In my view, bills like HR 1797 should be put on hold until we have a Supreme Court more likely to upend Casey. Given the current composition of the U.S. Supreme Court–and the 9th Circuit decision striking a similar law just last week–it’s hard to believe HR 1797 could provide a successful challenge and instead carries the dangerous possibility of an adverse decision on abortion. The more successful approach would be to mandate non-painful abortion methods past 20 weeks, an approach that fits nicely with Casey and Gonzales v. Carhart, 550 U.S. 124 (2007), and presenting the additional advantage of drawing attention to the fact that abortion destroys a living creature.
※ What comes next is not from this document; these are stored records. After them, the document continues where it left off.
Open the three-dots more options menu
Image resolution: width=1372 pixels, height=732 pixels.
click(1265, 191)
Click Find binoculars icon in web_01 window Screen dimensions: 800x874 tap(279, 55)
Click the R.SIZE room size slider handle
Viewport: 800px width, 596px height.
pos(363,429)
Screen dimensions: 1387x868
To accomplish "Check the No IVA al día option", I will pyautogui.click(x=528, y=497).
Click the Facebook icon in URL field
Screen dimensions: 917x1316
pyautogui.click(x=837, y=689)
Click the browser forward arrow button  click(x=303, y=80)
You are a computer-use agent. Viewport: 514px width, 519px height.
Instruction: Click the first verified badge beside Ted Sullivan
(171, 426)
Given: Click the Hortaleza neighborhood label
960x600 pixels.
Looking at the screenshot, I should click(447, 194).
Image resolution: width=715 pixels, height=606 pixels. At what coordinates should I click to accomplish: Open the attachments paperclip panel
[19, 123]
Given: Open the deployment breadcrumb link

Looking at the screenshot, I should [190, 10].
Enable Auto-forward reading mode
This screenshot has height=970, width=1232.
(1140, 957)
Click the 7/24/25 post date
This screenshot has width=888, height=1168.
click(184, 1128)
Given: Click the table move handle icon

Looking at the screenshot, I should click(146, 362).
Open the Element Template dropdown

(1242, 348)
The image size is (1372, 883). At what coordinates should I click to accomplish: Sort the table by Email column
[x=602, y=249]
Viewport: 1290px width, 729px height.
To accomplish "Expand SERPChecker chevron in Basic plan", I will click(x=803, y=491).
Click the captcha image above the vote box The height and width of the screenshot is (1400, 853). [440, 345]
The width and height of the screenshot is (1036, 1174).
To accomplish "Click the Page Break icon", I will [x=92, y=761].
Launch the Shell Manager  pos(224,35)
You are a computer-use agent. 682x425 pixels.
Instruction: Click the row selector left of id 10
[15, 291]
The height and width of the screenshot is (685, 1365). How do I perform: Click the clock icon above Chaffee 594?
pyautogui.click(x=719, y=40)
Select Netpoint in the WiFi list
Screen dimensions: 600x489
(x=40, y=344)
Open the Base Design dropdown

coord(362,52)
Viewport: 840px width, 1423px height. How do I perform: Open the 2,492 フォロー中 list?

Whatever the pitfalls, I’d like to start a list of reasons to support HR 1797 and bills like it:
1. It draws attention to the brutality of abortion methods generally.
2. In drawing attention to brutality, it emphasizes the salient facts of greatest apparent import to Justice Kennedy (see Gonzales), making it more likely than other measures to succeed if it reaches the Supreme Court.
3. It advances the legal theory that states could develop compelling interests in regulating abortion other than the interest in preservation of fetal life.
4. It requires legislators–and potentially the President–to go on the record as opposing a popularly supported ban on abortions performed past 20 weeks.